Harder, for a soul like her, having planted not just a few seeds of anger, but dark forests of such, to pass into anything but one of those hungry dimensions that all priests warn of, filled with the shadows of unresolved fear and murderous intent, a way for the punished to be punished again, purely because that’s become their mindset, the terrain of their spirit, the only reality the heart knows.

There is no atonement, no forgiveness, in religions of the old East. There is only the reaping of what’s been sown, in this life or the next. And so now she’s sitting here, breathing the same air as the first dead, in a compartment where they murmured of things gone wrong, of errors and miscalculations, of dreams slipping away into the darkness, and she’s watching this girl teeter on the edge of her own uncertain future, and the hell inside is raging.

“You’re thinking of giving yourself up,” Petra says, intent on keeping her tone softer than usual. “But you don’t know what you’re giving up to. Lots of mysteries in life. You think you belong here? Okay. Best to figure out why first, before you go putting your life in the hands of the Block.”

“You don’t understand,” the girl whispers. “You don’t hear it.”

“Hear what?”

“It can’t be described. It has no name.”

“No? What’s it sound like?”

“Home,” the girl says, and she’s serious, the weight of the words absolute, no give or take. “It sounds like home.”

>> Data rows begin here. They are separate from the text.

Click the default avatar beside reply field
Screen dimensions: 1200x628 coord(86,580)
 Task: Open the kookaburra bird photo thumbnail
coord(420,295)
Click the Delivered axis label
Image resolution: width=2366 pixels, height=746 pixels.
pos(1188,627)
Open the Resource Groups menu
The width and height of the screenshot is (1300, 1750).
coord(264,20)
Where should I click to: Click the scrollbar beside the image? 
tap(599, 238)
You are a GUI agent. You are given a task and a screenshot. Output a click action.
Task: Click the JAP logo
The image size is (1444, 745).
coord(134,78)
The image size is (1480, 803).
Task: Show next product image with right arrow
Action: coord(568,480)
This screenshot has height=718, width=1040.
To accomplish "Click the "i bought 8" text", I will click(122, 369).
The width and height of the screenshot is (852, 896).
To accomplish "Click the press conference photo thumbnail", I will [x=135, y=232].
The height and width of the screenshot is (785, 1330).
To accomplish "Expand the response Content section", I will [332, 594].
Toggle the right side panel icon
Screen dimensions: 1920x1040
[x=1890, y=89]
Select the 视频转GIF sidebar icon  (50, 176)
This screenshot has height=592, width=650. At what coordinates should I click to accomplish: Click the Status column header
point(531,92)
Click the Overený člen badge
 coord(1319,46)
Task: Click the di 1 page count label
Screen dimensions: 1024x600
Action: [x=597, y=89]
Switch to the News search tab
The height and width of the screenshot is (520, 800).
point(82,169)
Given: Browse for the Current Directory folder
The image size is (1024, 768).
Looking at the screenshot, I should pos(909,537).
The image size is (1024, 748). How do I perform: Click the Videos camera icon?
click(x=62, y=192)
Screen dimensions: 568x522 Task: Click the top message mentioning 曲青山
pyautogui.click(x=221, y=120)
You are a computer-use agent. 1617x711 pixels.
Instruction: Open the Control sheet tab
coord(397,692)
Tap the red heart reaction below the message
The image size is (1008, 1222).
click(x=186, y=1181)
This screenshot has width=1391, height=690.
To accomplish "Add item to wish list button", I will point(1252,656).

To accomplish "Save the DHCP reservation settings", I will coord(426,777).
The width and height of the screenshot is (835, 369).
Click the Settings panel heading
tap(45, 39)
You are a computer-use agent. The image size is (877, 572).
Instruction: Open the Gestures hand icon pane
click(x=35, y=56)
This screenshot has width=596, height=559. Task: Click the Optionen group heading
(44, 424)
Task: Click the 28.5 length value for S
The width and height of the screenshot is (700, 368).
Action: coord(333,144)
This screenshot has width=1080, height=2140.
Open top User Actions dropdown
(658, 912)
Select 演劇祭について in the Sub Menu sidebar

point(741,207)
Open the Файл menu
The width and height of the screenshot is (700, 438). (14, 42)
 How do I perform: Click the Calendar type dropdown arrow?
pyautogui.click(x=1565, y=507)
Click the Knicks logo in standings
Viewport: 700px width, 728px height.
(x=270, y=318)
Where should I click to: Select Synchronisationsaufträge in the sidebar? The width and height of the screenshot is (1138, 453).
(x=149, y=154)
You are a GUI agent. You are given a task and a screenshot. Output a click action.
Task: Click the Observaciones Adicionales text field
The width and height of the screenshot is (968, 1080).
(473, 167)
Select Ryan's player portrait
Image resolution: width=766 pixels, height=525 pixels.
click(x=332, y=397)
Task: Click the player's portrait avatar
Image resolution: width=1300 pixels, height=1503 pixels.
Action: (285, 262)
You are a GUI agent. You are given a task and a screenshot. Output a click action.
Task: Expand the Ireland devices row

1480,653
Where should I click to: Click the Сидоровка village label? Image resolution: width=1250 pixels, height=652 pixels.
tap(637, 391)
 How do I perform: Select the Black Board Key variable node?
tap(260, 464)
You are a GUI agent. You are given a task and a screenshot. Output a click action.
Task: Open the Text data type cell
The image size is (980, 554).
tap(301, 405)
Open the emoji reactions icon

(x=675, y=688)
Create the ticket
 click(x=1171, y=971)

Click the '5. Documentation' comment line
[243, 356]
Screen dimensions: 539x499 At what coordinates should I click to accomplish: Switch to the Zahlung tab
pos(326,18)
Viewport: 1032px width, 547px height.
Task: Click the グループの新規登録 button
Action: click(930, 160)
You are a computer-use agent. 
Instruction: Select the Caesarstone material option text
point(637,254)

“Mars is no home for humans,” Petra replies. “Not even I believe so, an’ I was born here… shouldn’t know anything different. Tubes can be home for a while. The palaces of Fort Liberty, or New Beijing, can make for pretty bird cages, but death smiles through every window, just the same, and there’s no forgetting it. This world is death for us, her moods swinging from eighty degrees to one-fifty below zero, face desolate, harrowing, with storms of toxic dust that last for months, gusts that’ll rip you off the ground, carry away equipment, crash whatever flies. This is no benevolent mother. So, whatever you hear… it isn’t ‘welcome home’.”

“But it is,” Niri says, lowering her voice as if this is the secret. “She
is
a benevolent mother. And she wants us here. She wants all of us.”

All us of us… ?
It makes no sense, some kind of sick joke coming from a girl who’s never taken six unassisted steps across red plain. Petra gives a half-shake of her head, summoning the last bit of patience she’s got, which is far less than what the Earthbound Buddha had when dealing with his unenlightened flock. “Think you got your karma mixed up. This isn’t Earth. This isn’t anything like Earth. This mothering rock is good at filling graveyards and corporate bank accounts. Our machines, being made of metal, have a more spiritual connection to iron soil than we do. There was no time for you to really see it in the light, but—”

“I don’t need to see it,” Niri replies, unshakable. “I can hear it.”

Petra stares at her, now fully aware that Voss was right. Logan was right. The girl can’t hear anything above the sound of her own crazy, and that’s the end of that. No further diagnosis needed. Maybe it gets better, maybe it doesn’t, but lives now hang on what the captain decides to do about it.